Plan & state (types.go)

  • PhasePercentage (cumulative, (0,100]), SuccessThreshold, ErrorThreshold (fractions [0,1]), Duration, AutoProgress.
  • Status enum: StatusPending, StatusActive, StatusHalted, StatusHeld, StatusCompleted (with Valid()).
  • State — persisted plan + cursor (DeploymentID, Phases, CurrentPhase, Status, PhaseStartedAt, UpdatedAt); Clone(), Phase() (Phase, bool).
  • Plan-validation sentinels: ErrNoPhases, ErrEmptyDeploymentID, ErrPercentageRange, ErrPercentageNotMonotonic, ErrThresholdRange, ErrDurationNegative, ErrFinalPercentageNot100.

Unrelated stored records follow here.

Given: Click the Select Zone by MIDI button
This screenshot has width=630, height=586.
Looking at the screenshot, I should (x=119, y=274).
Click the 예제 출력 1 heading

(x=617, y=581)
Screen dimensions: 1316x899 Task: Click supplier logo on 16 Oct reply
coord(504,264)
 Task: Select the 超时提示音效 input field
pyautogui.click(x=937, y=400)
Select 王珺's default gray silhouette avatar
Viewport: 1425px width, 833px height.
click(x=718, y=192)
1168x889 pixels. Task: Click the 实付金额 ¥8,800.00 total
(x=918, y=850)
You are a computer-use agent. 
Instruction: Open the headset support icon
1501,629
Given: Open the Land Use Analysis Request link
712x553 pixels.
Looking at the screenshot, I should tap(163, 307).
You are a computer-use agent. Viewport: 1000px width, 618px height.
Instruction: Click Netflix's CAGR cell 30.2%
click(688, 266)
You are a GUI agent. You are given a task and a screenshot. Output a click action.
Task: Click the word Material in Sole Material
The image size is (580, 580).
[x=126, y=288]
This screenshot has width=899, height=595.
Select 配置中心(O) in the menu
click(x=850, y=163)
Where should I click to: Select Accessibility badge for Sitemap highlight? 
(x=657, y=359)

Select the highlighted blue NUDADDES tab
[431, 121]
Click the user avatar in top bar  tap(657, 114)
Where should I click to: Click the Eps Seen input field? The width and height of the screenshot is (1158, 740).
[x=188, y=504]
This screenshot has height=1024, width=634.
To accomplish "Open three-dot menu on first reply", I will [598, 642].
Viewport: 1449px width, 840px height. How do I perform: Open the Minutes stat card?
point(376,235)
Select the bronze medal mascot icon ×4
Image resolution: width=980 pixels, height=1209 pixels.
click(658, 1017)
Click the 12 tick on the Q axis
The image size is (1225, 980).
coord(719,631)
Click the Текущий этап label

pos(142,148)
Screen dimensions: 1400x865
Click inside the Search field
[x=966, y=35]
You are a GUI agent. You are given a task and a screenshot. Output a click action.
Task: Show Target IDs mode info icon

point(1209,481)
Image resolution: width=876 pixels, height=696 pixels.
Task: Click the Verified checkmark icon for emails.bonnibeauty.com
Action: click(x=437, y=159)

Verdict & decision (verdict.go)

  • HealthVerdict — caller-supplied current-phase summary: SuccessRate, ErrorRate (fractions [0,1]), PostBootHealthFailed. Range sentinel ErrVerdictRange.
  • Action enum: ActionHalt, ActionAdvance, ActionHold, ActionComplete.
  • Reason enum: ReasonErrorThreshold, ReasonPostBootFailed, ReasonSuccessThreshold, ReasonWindowOpen, ReasonWindowExpired, ReasonAutoProgressOff, ReasonNoActivePhase.
  • DecisionAction, Reason, Status, and DeviceStatus otaprotocol.DeviceDeploymentStatus.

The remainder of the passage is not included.